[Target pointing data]
Start
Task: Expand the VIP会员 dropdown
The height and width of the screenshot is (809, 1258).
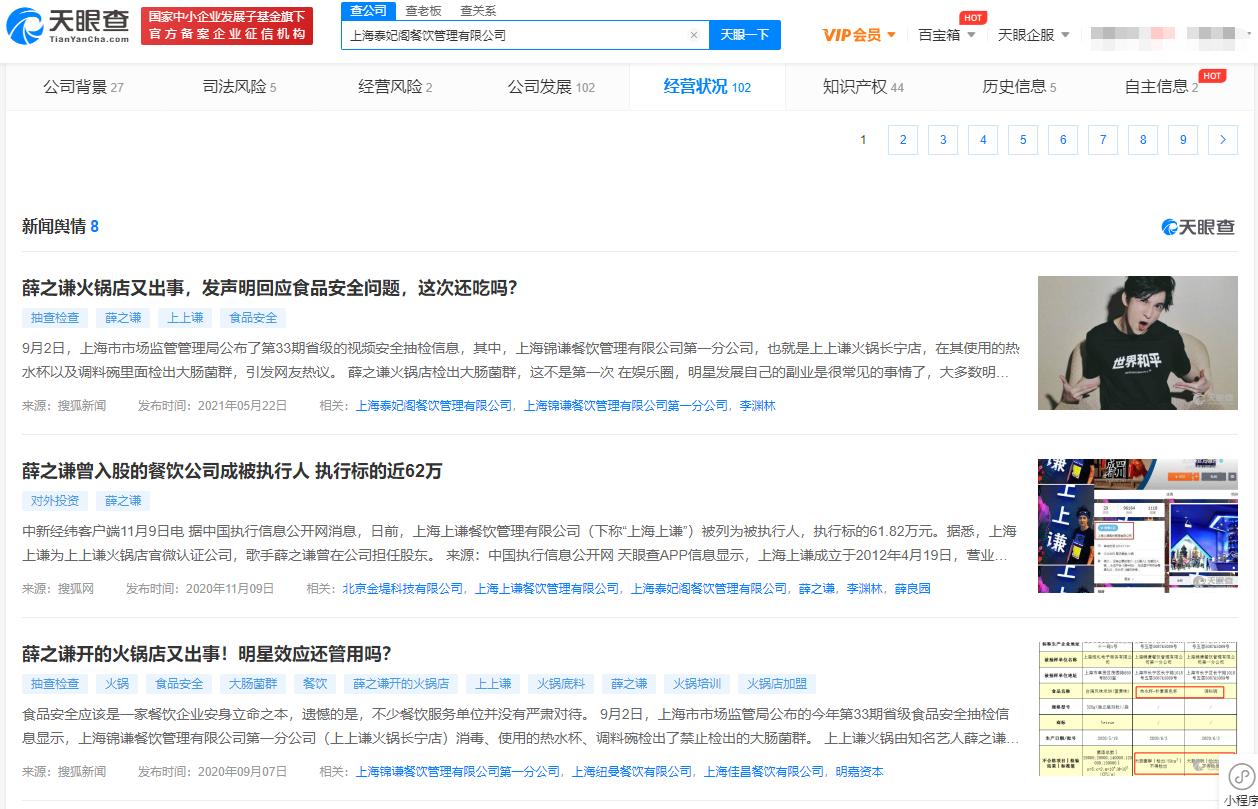Action: (x=859, y=35)
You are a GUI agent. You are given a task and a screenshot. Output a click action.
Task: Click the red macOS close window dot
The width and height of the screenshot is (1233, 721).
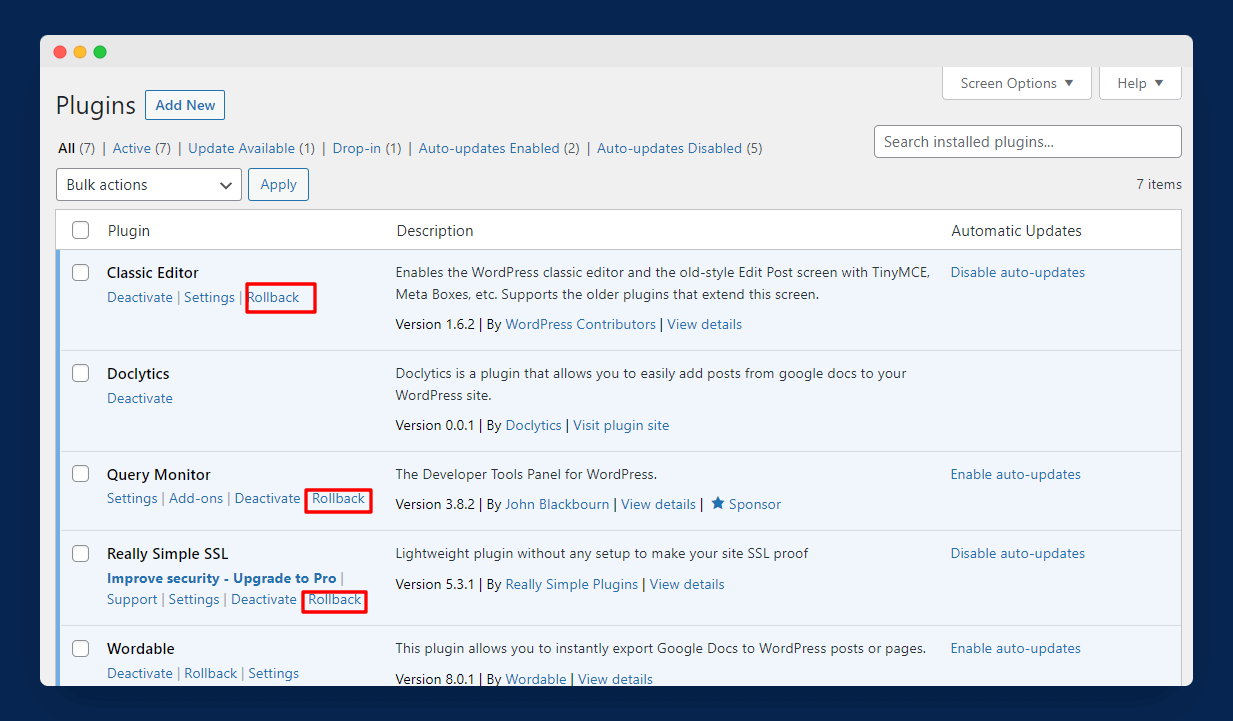click(x=60, y=52)
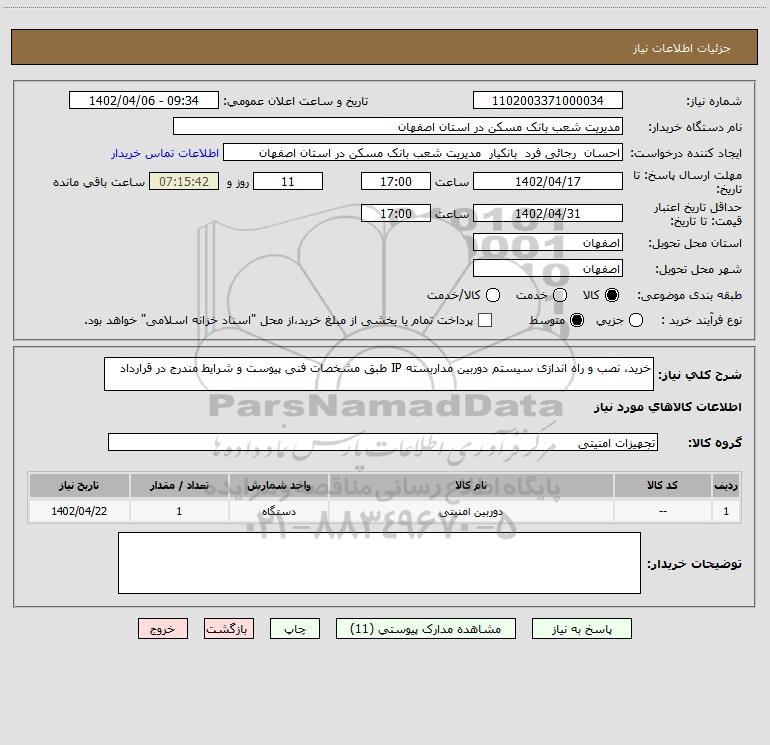The height and width of the screenshot is (745, 770).
Task: Choose جزیی purchase process type
Action: point(635,320)
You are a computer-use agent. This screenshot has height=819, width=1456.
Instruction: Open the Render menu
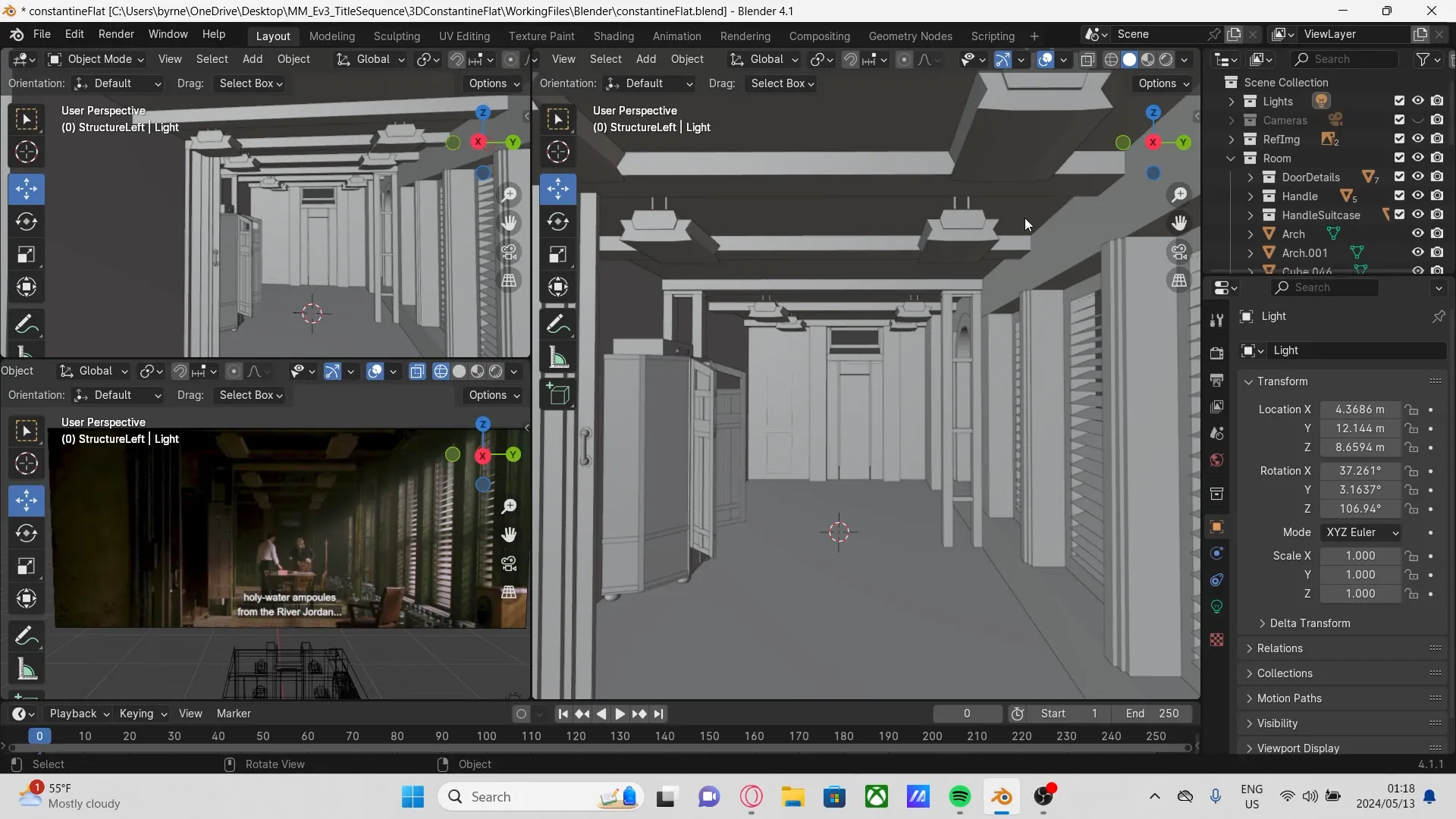(116, 34)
End
Arrange the lines of all the rows as a numbered list, leaving out blank lines and the pictures.

1. Task: Expand the VIP会员 dropdown
2. The height and width of the screenshot is (809, 1258).
3. Action: (x=859, y=35)
4. You are a GUI agent. You are given a task and a screenshot. Output a click action.
5. Task: Click the red macOS close window dot
6. The width and height of the screenshot is (1233, 721).
7. click(x=60, y=52)
8. The height and width of the screenshot is (745, 770).
9. Task: Choose جزیی purchase process type
10. Action: point(635,320)
11. You are a computer-use agent. This screenshot has height=819, width=1456.
12. Instruction: Open the Render menu
13. (116, 34)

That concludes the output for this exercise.